**MATERIAL TO PROCESS**
####################
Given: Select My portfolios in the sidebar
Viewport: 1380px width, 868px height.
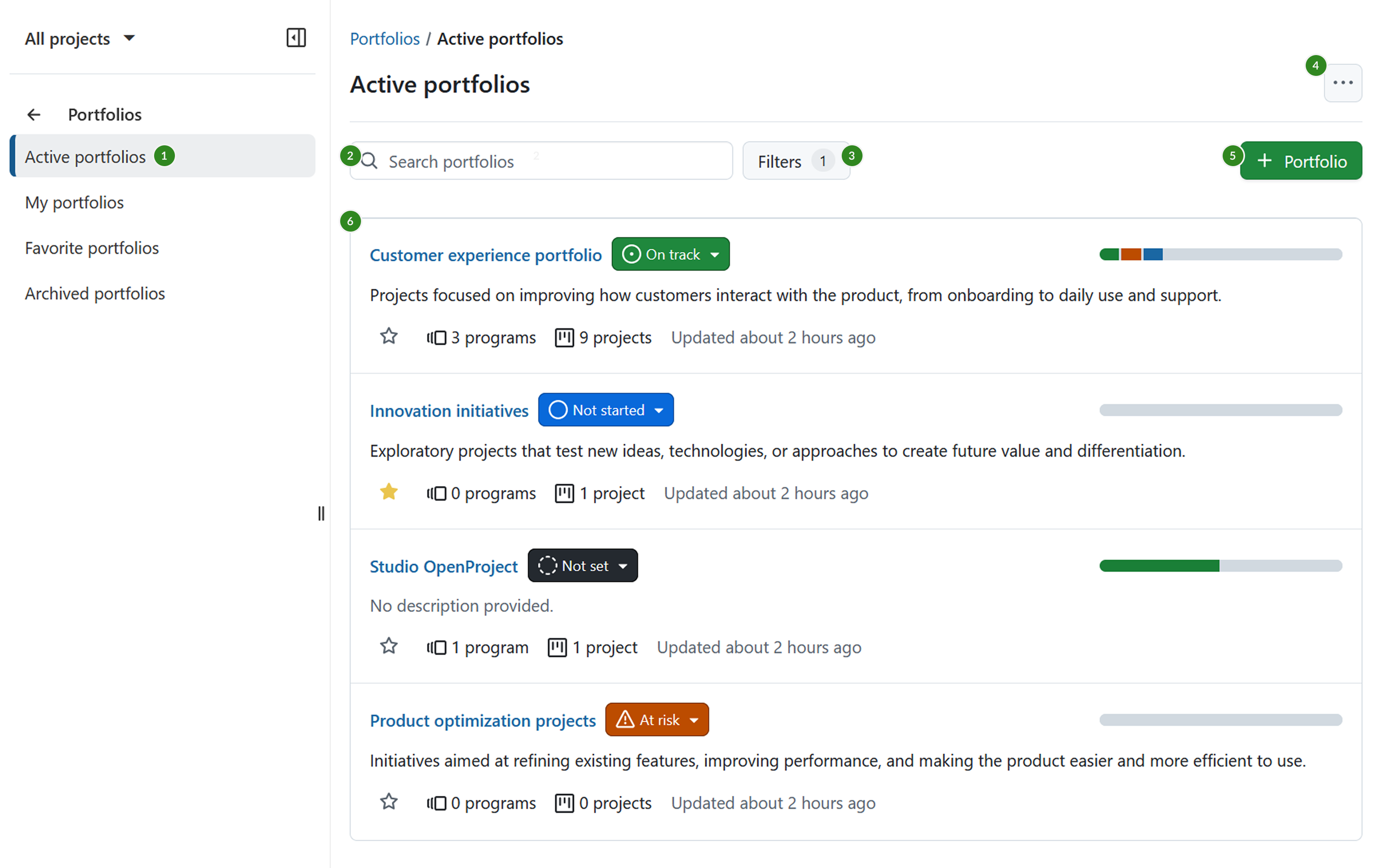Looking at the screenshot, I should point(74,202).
####################
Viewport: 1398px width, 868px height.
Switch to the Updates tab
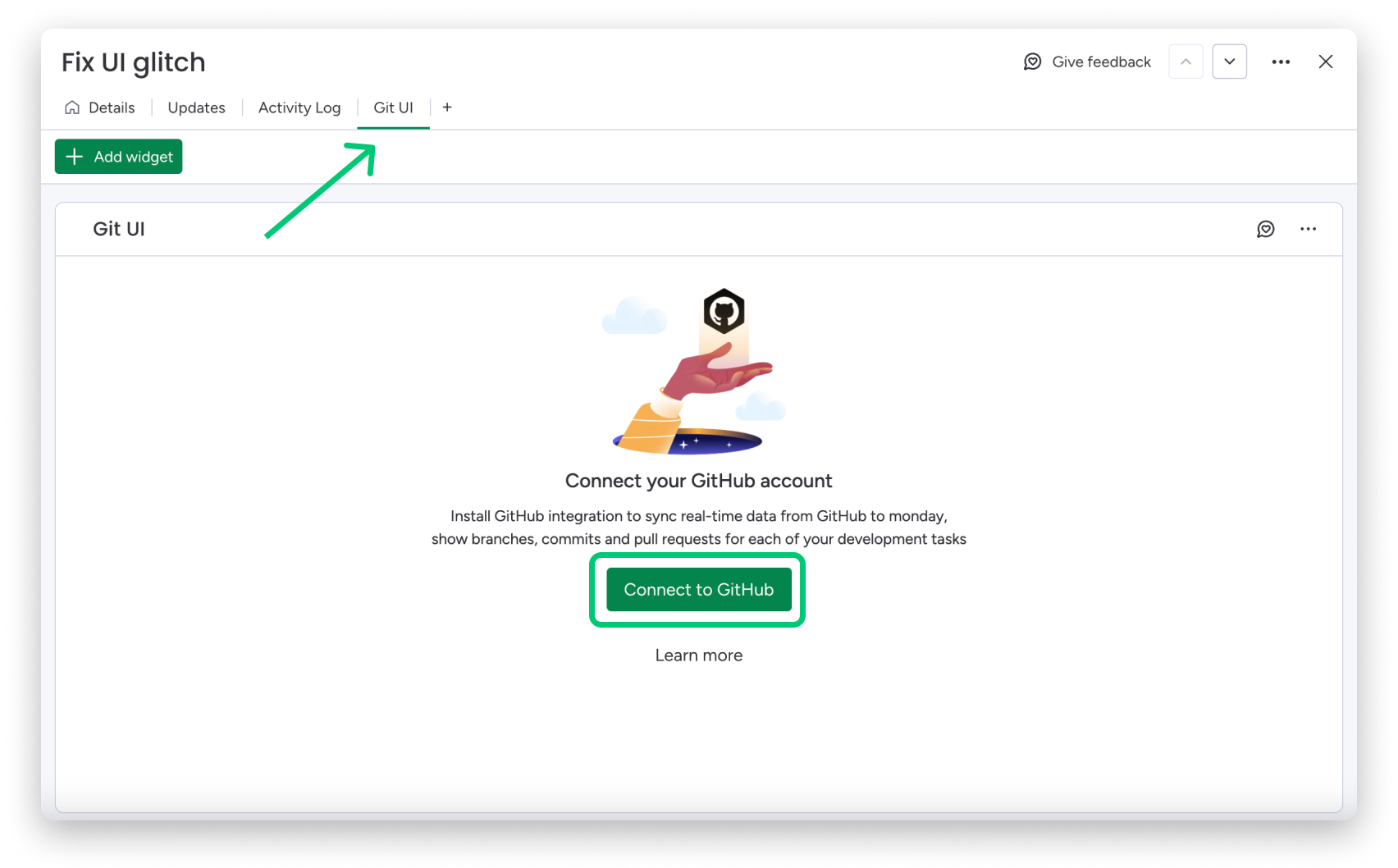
####################
**REQUIRED ACTION**
Of all the entries above, repeat only the lines from the line that has "Viewport: 1398px width, 868px height." to the line that has "Switch to the Updates tab", both lines included, exactly.

**ANSWER TO THIS EXERCISE**
Viewport: 1398px width, 868px height.
Switch to the Updates tab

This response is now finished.